====== GIVEN INFORMATION

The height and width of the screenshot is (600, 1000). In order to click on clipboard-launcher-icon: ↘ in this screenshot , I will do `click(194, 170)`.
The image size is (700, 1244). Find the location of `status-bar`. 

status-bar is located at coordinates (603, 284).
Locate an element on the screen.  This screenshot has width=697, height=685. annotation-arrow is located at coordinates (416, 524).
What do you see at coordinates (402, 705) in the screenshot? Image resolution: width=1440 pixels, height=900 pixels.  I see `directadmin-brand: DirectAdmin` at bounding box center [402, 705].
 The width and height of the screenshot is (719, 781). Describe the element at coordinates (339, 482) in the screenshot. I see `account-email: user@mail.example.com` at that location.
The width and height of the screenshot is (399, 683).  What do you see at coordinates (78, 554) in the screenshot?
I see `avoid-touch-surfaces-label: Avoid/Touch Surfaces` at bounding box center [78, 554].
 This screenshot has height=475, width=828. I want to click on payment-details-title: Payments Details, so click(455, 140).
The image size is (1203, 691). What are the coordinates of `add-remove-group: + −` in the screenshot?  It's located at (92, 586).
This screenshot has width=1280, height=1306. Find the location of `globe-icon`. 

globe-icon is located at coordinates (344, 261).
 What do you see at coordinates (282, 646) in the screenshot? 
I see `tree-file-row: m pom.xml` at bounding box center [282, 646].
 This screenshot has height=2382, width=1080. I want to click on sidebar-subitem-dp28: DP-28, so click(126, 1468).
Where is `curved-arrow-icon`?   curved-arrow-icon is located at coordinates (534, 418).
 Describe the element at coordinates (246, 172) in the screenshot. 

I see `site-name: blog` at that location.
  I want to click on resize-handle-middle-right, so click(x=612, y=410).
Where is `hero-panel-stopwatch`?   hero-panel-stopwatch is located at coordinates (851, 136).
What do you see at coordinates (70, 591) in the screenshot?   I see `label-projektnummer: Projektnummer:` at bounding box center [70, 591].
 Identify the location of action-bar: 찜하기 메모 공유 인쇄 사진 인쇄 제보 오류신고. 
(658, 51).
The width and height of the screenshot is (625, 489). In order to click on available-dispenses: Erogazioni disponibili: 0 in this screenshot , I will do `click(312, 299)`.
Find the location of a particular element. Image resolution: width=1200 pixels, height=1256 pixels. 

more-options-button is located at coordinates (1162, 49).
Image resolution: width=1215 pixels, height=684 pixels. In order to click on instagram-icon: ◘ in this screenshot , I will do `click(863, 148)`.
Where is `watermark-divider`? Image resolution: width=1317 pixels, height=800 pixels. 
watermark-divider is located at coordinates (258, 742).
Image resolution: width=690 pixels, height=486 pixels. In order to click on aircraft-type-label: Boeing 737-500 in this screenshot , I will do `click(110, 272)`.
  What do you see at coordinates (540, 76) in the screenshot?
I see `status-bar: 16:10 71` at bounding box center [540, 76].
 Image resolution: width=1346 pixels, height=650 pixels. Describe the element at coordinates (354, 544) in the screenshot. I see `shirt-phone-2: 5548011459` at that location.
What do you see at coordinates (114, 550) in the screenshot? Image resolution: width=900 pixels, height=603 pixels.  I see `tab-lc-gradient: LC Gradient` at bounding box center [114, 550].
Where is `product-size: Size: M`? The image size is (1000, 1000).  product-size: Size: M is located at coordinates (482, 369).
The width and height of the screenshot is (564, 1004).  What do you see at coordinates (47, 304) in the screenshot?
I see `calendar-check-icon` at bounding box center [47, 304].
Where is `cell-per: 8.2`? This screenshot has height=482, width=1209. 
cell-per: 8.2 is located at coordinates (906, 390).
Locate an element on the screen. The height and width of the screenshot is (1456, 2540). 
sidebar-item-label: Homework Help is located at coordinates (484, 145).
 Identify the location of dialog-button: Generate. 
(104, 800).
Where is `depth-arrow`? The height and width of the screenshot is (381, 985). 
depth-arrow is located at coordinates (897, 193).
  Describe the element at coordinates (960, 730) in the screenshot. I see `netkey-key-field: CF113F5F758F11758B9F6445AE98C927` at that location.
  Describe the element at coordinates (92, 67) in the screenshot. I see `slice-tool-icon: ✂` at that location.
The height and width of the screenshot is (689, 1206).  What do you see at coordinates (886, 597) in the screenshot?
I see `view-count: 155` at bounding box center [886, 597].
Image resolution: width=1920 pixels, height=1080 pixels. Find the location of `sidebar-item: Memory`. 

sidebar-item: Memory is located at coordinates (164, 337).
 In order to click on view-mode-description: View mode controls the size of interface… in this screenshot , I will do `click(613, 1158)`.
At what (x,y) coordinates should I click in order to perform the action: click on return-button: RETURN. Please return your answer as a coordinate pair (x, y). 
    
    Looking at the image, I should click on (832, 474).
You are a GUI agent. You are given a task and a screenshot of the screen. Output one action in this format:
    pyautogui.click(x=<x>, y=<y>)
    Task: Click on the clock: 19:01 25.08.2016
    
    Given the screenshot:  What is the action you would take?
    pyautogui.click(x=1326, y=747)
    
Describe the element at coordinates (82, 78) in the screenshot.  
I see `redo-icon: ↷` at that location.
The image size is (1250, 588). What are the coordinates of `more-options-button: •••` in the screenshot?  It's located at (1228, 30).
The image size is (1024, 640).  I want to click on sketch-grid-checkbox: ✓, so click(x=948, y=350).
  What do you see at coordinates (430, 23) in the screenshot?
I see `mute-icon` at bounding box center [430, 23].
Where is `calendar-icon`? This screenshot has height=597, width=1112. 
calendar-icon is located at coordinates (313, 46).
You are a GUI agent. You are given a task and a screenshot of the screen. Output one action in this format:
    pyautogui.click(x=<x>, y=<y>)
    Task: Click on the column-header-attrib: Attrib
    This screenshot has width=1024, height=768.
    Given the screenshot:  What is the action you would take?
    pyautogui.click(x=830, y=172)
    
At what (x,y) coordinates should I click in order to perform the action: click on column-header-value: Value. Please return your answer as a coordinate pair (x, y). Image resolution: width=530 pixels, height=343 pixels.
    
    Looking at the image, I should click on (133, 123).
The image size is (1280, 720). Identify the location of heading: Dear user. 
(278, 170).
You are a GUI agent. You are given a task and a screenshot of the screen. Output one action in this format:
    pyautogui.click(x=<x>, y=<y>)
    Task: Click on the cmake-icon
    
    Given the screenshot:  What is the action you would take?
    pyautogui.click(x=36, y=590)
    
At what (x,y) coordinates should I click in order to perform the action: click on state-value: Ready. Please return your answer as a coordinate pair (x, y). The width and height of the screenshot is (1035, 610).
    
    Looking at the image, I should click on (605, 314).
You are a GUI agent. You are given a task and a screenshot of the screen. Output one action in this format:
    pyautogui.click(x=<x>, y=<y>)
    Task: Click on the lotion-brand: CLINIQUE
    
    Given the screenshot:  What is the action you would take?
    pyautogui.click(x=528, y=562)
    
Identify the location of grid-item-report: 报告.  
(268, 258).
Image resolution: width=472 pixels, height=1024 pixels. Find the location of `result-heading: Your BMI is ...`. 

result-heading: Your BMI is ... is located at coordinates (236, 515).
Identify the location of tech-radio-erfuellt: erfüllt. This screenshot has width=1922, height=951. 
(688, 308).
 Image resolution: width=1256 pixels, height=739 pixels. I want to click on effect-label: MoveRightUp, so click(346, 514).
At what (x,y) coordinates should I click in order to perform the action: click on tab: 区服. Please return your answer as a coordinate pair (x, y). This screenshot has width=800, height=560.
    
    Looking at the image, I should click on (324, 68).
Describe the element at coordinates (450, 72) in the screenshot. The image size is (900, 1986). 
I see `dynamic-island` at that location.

============

Rewrite all of the rows above as a numbered list, leaving out the blank lines.

1. The height and width of the screenshot is (600, 1000). In order to click on clipboard-launcher-icon: ↘ in this screenshot , I will do `click(194, 170)`.
2. The image size is (700, 1244). Find the location of `status-bar`. 
3. status-bar is located at coordinates (603, 284).
4. Locate an element on the screen.  This screenshot has width=697, height=685. annotation-arrow is located at coordinates (416, 524).
5. What do you see at coordinates (402, 705) in the screenshot? Image resolution: width=1440 pixels, height=900 pixels.  I see `directadmin-brand: DirectAdmin` at bounding box center [402, 705].
6.  The width and height of the screenshot is (719, 781). Describe the element at coordinates (339, 482) in the screenshot. I see `account-email: user@mail.example.com` at that location.
7. The width and height of the screenshot is (399, 683).  What do you see at coordinates (78, 554) in the screenshot?
8. I see `avoid-touch-surfaces-label: Avoid/Touch Surfaces` at bounding box center [78, 554].
9.  This screenshot has height=475, width=828. I want to click on payment-details-title: Payments Details, so click(455, 140).
10. The image size is (1203, 691). What are the coordinates of `add-remove-group: + −` in the screenshot?  It's located at (92, 586).
11. This screenshot has width=1280, height=1306. Find the location of `globe-icon`. 
12. globe-icon is located at coordinates (344, 261).
13.  What do you see at coordinates (282, 646) in the screenshot? 
14. I see `tree-file-row: m pom.xml` at bounding box center [282, 646].
15.  This screenshot has height=2382, width=1080. I want to click on sidebar-subitem-dp28: DP-28, so click(126, 1468).
16. Where is `curved-arrow-icon`?   curved-arrow-icon is located at coordinates (534, 418).
17.  Describe the element at coordinates (246, 172) in the screenshot. 
18. I see `site-name: blog` at that location.
19.   I want to click on resize-handle-middle-right, so click(x=612, y=410).
20. Where is `hero-panel-stopwatch`?   hero-panel-stopwatch is located at coordinates (851, 136).
21. What do you see at coordinates (70, 591) in the screenshot?   I see `label-projektnummer: Projektnummer:` at bounding box center [70, 591].
22.  Identify the location of action-bar: 찜하기 메모 공유 인쇄 사진 인쇄 제보 오류신고. 
23. (658, 51).
24. The width and height of the screenshot is (625, 489). In order to click on available-dispenses: Erogazioni disponibili: 0 in this screenshot , I will do `click(312, 299)`.
25. Find the location of a particular element. Image resolution: width=1200 pixels, height=1256 pixels. 
26. more-options-button is located at coordinates (1162, 49).
27. Image resolution: width=1215 pixels, height=684 pixels. In order to click on instagram-icon: ◘ in this screenshot , I will do `click(863, 148)`.
28. Where is `watermark-divider`? Image resolution: width=1317 pixels, height=800 pixels. 
29. watermark-divider is located at coordinates (258, 742).
30. Image resolution: width=690 pixels, height=486 pixels. In order to click on aircraft-type-label: Boeing 737-500 in this screenshot , I will do `click(110, 272)`.
31.   What do you see at coordinates (540, 76) in the screenshot?
32. I see `status-bar: 16:10 71` at bounding box center [540, 76].
33.  Image resolution: width=1346 pixels, height=650 pixels. Describe the element at coordinates (354, 544) in the screenshot. I see `shirt-phone-2: 5548011459` at that location.
34. What do you see at coordinates (114, 550) in the screenshot? Image resolution: width=900 pixels, height=603 pixels.  I see `tab-lc-gradient: LC Gradient` at bounding box center [114, 550].
35. Where is `product-size: Size: M`? The image size is (1000, 1000).  product-size: Size: M is located at coordinates (482, 369).
36. The width and height of the screenshot is (564, 1004).  What do you see at coordinates (47, 304) in the screenshot?
37. I see `calendar-check-icon` at bounding box center [47, 304].
38. Where is `cell-per: 8.2`? This screenshot has height=482, width=1209. 
39. cell-per: 8.2 is located at coordinates (906, 390).
40. Locate an element on the screen. The height and width of the screenshot is (1456, 2540). 
41. sidebar-item-label: Homework Help is located at coordinates (484, 145).
42.  Identify the location of dialog-button: Generate. 
43. (104, 800).
44. Where is `depth-arrow`? The height and width of the screenshot is (381, 985). 
45. depth-arrow is located at coordinates (897, 193).
46.   Describe the element at coordinates (960, 730) in the screenshot. I see `netkey-key-field: CF113F5F758F11758B9F6445AE98C927` at that location.
47.   Describe the element at coordinates (92, 67) in the screenshot. I see `slice-tool-icon: ✂` at that location.
48. The height and width of the screenshot is (689, 1206).  What do you see at coordinates (886, 597) in the screenshot?
49. I see `view-count: 155` at bounding box center [886, 597].
50. Image resolution: width=1920 pixels, height=1080 pixels. Find the location of `sidebar-item: Memory`. 
51. sidebar-item: Memory is located at coordinates (164, 337).
52.  In order to click on view-mode-description: View mode controls the size of interface… in this screenshot , I will do `click(613, 1158)`.
53. At what (x,y) coordinates should I click in order to perform the action: click on return-button: RETURN. Please return your answer as a coordinate pair (x, y). 
54.     Looking at the image, I should click on (832, 474).
55. You are a GUI agent. You are given a task and a screenshot of the screen. Output one action in this format:
56.     pyautogui.click(x=<x>, y=<y>)
57.     Task: Click on the clock: 19:01 25.08.2016
58.     Given the screenshot:  What is the action you would take?
59.     pyautogui.click(x=1326, y=747)
60. Describe the element at coordinates (82, 78) in the screenshot.  
61. I see `redo-icon: ↷` at that location.
62. The image size is (1250, 588). What are the coordinates of `more-options-button: •••` in the screenshot?  It's located at (1228, 30).
63. The image size is (1024, 640).  I want to click on sketch-grid-checkbox: ✓, so click(x=948, y=350).
64.   What do you see at coordinates (430, 23) in the screenshot?
65. I see `mute-icon` at bounding box center [430, 23].
66. Where is `calendar-icon`? This screenshot has height=597, width=1112. 
67. calendar-icon is located at coordinates (313, 46).
68. You are a GUI agent. You are given a task and a screenshot of the screen. Output one action in this format:
69.     pyautogui.click(x=<x>, y=<y>)
70.     Task: Click on the column-header-attrib: Attrib
71.     This screenshot has width=1024, height=768.
72.     Given the screenshot:  What is the action you would take?
73.     pyautogui.click(x=830, y=172)
74. At what (x,y) coordinates should I click in order to perform the action: click on column-header-value: Value. Please return your answer as a coordinate pair (x, y). Image resolution: width=530 pixels, height=343 pixels.
75.     Looking at the image, I should click on (133, 123).
76. The image size is (1280, 720). Identify the location of heading: Dear user. 
77. (278, 170).
78. You are a GUI agent. You are given a task and a screenshot of the screen. Output one action in this format:
79.     pyautogui.click(x=<x>, y=<y>)
80.     Task: Click on the cmake-icon
81.     Given the screenshot:  What is the action you would take?
82.     pyautogui.click(x=36, y=590)
83. At what (x,y) coordinates should I click in order to perform the action: click on state-value: Ready. Please return your answer as a coordinate pair (x, y). The width and height of the screenshot is (1035, 610).
84.     Looking at the image, I should click on (605, 314).
85. You are a GUI agent. You are given a task and a screenshot of the screen. Output one action in this format:
86.     pyautogui.click(x=<x>, y=<y>)
87.     Task: Click on the lotion-brand: CLINIQUE
88.     Given the screenshot:  What is the action you would take?
89.     pyautogui.click(x=528, y=562)
90. Identify the location of grid-item-report: 报告.  
91. (268, 258).
92. Image resolution: width=472 pixels, height=1024 pixels. Find the location of `result-heading: Your BMI is ...`. 
93. result-heading: Your BMI is ... is located at coordinates (236, 515).
94. Identify the location of tech-radio-erfuellt: erfüllt. This screenshot has width=1922, height=951. 
95. (688, 308).
96.  Image resolution: width=1256 pixels, height=739 pixels. I want to click on effect-label: MoveRightUp, so click(346, 514).
97. At what (x,y) coordinates should I click in order to perform the action: click on tab: 区服. Please return your answer as a coordinate pair (x, y). This screenshot has width=800, height=560.
98.     Looking at the image, I should click on (324, 68).
99. Describe the element at coordinates (450, 72) in the screenshot. The image size is (900, 1986). 
100. I see `dynamic-island` at that location.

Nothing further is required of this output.